DATA RECORDS section start
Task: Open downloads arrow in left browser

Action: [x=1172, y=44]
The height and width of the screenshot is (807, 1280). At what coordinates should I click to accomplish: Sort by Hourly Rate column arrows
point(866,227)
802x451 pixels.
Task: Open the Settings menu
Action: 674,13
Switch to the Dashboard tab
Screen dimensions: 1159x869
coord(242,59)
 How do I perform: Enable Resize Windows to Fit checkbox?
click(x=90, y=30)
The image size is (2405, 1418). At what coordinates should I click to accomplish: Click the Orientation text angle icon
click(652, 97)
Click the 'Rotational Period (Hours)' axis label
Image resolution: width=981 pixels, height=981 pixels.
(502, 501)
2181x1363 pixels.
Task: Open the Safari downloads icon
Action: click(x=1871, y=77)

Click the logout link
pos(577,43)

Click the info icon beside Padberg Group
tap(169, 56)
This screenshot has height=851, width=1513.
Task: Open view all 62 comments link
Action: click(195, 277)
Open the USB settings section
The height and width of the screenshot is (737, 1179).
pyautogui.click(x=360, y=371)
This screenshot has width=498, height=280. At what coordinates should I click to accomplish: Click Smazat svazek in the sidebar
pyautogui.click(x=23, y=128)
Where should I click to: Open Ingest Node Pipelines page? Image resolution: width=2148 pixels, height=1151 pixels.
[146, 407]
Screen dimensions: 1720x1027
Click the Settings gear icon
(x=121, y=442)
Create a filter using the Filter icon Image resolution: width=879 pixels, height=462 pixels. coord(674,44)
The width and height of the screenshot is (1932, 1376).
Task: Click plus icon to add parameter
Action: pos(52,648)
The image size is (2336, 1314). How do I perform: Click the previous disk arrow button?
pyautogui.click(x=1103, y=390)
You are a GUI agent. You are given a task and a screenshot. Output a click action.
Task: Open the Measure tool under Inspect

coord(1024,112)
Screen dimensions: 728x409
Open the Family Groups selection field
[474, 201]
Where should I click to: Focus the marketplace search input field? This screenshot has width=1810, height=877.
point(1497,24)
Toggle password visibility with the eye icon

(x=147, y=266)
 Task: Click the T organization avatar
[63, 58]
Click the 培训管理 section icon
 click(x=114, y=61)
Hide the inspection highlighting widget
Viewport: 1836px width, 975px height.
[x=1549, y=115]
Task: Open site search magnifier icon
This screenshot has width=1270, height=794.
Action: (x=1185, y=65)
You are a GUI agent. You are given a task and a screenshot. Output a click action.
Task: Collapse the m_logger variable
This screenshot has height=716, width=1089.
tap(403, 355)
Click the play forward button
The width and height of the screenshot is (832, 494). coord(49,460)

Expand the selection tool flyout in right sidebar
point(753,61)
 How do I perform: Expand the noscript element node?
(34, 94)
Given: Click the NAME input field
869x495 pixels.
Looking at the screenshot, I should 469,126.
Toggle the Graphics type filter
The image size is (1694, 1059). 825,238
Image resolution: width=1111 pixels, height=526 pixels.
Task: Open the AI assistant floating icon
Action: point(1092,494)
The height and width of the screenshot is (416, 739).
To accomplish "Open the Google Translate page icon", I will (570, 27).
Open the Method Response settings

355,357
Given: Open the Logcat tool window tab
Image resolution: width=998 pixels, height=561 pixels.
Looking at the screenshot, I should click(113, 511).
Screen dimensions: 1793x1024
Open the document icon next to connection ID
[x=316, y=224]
DATA RECORDS section end
### TASK BRIEF
Could you transcribe each entry exactly as it stands?

### RESPONSE TO THIS EXERCISE
Task: Open downloads arrow in left browser

Action: [x=1172, y=44]
The height and width of the screenshot is (807, 1280). At what coordinates should I click to accomplish: Sort by Hourly Rate column arrows
point(866,227)
802x451 pixels.
Task: Open the Settings menu
Action: 674,13
Switch to the Dashboard tab
Screen dimensions: 1159x869
coord(242,59)
 How do I perform: Enable Resize Windows to Fit checkbox?
click(x=90, y=30)
The image size is (2405, 1418). At what coordinates should I click to accomplish: Click the Orientation text angle icon
click(652, 97)
Click the 'Rotational Period (Hours)' axis label
Image resolution: width=981 pixels, height=981 pixels.
(502, 501)
2181x1363 pixels.
Task: Open the Safari downloads icon
Action: click(x=1871, y=77)

Click the logout link
pos(577,43)

Click the info icon beside Padberg Group
tap(169, 56)
This screenshot has height=851, width=1513.
Task: Open view all 62 comments link
Action: click(195, 277)
Open the USB settings section
The height and width of the screenshot is (737, 1179).
pyautogui.click(x=360, y=371)
This screenshot has width=498, height=280. At what coordinates should I click to accomplish: Click Smazat svazek in the sidebar
pyautogui.click(x=23, y=128)
Where should I click to: Open Ingest Node Pipelines page? Image resolution: width=2148 pixels, height=1151 pixels.
[146, 407]
Screen dimensions: 1720x1027
Click the Settings gear icon
(x=121, y=442)
Create a filter using the Filter icon Image resolution: width=879 pixels, height=462 pixels. coord(674,44)
The width and height of the screenshot is (1932, 1376).
Task: Click plus icon to add parameter
Action: pos(52,648)
The image size is (2336, 1314). How do I perform: Click the previous disk arrow button?
pyautogui.click(x=1103, y=390)
You are a GUI agent. You are given a task and a screenshot. Output a click action.
Task: Open the Measure tool under Inspect

coord(1024,112)
Screen dimensions: 728x409
Open the Family Groups selection field
[474, 201]
Where should I click to: Focus the marketplace search input field? This screenshot has width=1810, height=877.
point(1497,24)
Toggle password visibility with the eye icon

(x=147, y=266)
 Task: Click the T organization avatar
[63, 58]
Click the 培训管理 section icon
 click(x=114, y=61)
Hide the inspection highlighting widget
Viewport: 1836px width, 975px height.
[x=1549, y=115]
Task: Open site search magnifier icon
This screenshot has width=1270, height=794.
Action: (x=1185, y=65)
You are a GUI agent. You are given a task and a screenshot. Output a click action.
Task: Collapse the m_logger variable
This screenshot has height=716, width=1089.
tap(403, 355)
Click the play forward button
The width and height of the screenshot is (832, 494). coord(49,460)

Expand the selection tool flyout in right sidebar
point(753,61)
 How do I perform: Expand the noscript element node?
(34, 94)
Given: Click the NAME input field
869x495 pixels.
Looking at the screenshot, I should 469,126.
Toggle the Graphics type filter
The image size is (1694, 1059). 825,238
Image resolution: width=1111 pixels, height=526 pixels.
Task: Open the AI assistant floating icon
Action: point(1092,494)
The height and width of the screenshot is (416, 739).
To accomplish "Open the Google Translate page icon", I will (570, 27).
Open the Method Response settings

355,357
Given: Open the Logcat tool window tab
Image resolution: width=998 pixels, height=561 pixels.
Looking at the screenshot, I should click(113, 511).
Screen dimensions: 1793x1024
Open the document icon next to connection ID
[x=316, y=224]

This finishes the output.